Take the potatoes out of the cupboard
Rinse under water
Scrub to remove dirt
Peel if desired
Leave to dry

In a rules system this could be dealt with in a call to an external subroutine. If you were keeping strictly in the rules structure, then the rules might look like this:

If clean potatoes are desired, move the potatoes from the cupboard to the sink.
If there are potatoes in the sink, and clean potatoes are desired, rinse the potatoes under water.
If there are wet potatoes in the sink, and clean potatoes are desired, scrub the potatoes.
If you are scrubbing the potatoes, and there is no dirt left on the potatoes, stop scrubbing.
If peeled potatoes are desired, peel the potatoes.
If potatoes are clean and if potatoes are wet, leave to dry.

The rules system is meant to avoid being strictly sequential, so there needs to be another way to keep the order of operations right. This can be done by adding attributes to the objects. In the case of potatoes we add the attribute for `wetness' or `dryness' as well as `dirty' or `clean'. We might also need an attribute for `has skin'.

These rules are only to be applied in a certain context. Adding these extra attributes serves to narrow down the context of the problem.

Of course routines like this can and should be implemented outside the rules structure. ILOG rules is designed to be integrated within usual JAVA programming. The problem arises with borderline cases where there is a trade off to be made. Implementing within rules makes the code more usable for different situations. Implementing outside the rules makes sure the program runs for that particular context.

5.3 Fixing the Rules

Debugging tools are available with most rules-based expert system shells. These involve traces to show which rules were fired and searches of the rules-base. To check that the system works there is usually some sort of test input that covers enough of the possible cases to give some confidence that the system works.

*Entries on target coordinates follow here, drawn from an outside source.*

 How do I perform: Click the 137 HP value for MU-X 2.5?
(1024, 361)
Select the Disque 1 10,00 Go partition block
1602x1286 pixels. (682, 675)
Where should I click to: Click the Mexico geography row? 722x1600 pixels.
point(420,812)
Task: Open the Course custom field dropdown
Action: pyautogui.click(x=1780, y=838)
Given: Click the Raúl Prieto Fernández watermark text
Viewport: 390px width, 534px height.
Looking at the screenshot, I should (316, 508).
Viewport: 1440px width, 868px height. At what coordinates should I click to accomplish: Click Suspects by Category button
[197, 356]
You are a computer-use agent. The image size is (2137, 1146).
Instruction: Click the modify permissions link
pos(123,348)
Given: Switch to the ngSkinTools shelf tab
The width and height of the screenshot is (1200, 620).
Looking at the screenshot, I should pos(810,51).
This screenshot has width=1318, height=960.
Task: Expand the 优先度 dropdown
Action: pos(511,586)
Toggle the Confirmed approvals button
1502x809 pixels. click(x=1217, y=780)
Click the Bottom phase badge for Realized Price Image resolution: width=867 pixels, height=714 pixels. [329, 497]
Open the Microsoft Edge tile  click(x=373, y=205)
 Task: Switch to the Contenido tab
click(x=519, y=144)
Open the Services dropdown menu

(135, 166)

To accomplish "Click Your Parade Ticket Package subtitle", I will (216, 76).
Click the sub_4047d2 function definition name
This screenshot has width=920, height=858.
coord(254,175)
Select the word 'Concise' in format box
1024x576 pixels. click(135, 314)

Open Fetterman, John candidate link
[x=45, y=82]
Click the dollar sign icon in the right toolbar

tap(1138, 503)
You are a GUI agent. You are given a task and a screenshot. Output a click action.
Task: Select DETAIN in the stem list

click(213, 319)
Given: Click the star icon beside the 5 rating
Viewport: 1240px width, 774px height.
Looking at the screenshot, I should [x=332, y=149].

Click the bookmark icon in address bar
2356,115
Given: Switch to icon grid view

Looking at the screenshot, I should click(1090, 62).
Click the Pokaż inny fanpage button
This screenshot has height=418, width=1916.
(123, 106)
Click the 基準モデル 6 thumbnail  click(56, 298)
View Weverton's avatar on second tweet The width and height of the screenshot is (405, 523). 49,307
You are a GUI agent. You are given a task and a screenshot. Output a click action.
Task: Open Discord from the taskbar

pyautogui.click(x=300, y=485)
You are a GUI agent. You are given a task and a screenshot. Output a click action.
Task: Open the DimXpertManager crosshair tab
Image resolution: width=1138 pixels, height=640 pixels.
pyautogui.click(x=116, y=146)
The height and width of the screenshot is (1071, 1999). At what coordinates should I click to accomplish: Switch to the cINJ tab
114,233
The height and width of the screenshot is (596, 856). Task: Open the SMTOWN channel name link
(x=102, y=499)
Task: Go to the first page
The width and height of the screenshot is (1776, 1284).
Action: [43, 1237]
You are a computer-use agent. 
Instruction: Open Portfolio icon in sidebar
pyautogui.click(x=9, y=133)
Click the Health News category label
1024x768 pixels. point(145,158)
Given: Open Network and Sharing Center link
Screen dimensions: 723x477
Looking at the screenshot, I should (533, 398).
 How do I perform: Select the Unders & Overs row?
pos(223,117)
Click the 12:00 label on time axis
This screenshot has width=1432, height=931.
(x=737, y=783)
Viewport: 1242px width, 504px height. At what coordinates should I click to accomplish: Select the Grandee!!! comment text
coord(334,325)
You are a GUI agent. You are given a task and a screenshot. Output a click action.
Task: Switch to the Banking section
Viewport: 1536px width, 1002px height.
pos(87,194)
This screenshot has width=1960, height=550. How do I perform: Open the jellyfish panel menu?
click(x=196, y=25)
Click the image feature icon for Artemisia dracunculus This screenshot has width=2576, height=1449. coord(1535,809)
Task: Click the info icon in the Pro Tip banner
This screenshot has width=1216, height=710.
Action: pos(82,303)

There are two cases, correcting rules that have misfired and adding new knowledge. Misfired rules can be tracked down using the rule trace. It is safer not to modify existing rules too much, since such modifications could have unexpected repurcussions. In a system where much time and effort has gone into getting the knowledge base to work, it could be hard to tell what parts of a rule can be altered without affecting cases that are already handled correctly. Usually new conditions are added to clarify rules. Adding new knowledge is a similar task. It is useful to know the similar rules from the knowledge base before embarking on a whole new work.

In the Garvan-ES1 system [Compton etal., 1989] rules traces were used in tracking down misfired rules. It is not so hard to find the rules that have fired, when they should not. The problem is more tracking down the rules that should have fired. There were search tools for sifting through the database, looking for a text string. Knowing the relevant rules allows the programmer to make the new rule specific enough not to pick up any existing cases. There could also be an existing rule that could be broadened to cover the new knowledge.

Keeping a database of test cases is important when fixing rules. Although the rules concept is designed to be modular, there can be interdependencies as in conventional programming. To be sure that the changes have not invalidated the existing knowledge this set of test cases can give some degree of confidence that the system still works.

5.4 Summary

Production rules are problematic, in that they are difficult to maintain and sometimes they behave unexpectedly. Extra work is needed to ensure consistency and accuracy. Although production rules are designed to be modular, in their separation from the inferencing engine, there are interdependencies that make it difficult to add, remove and reuse rules.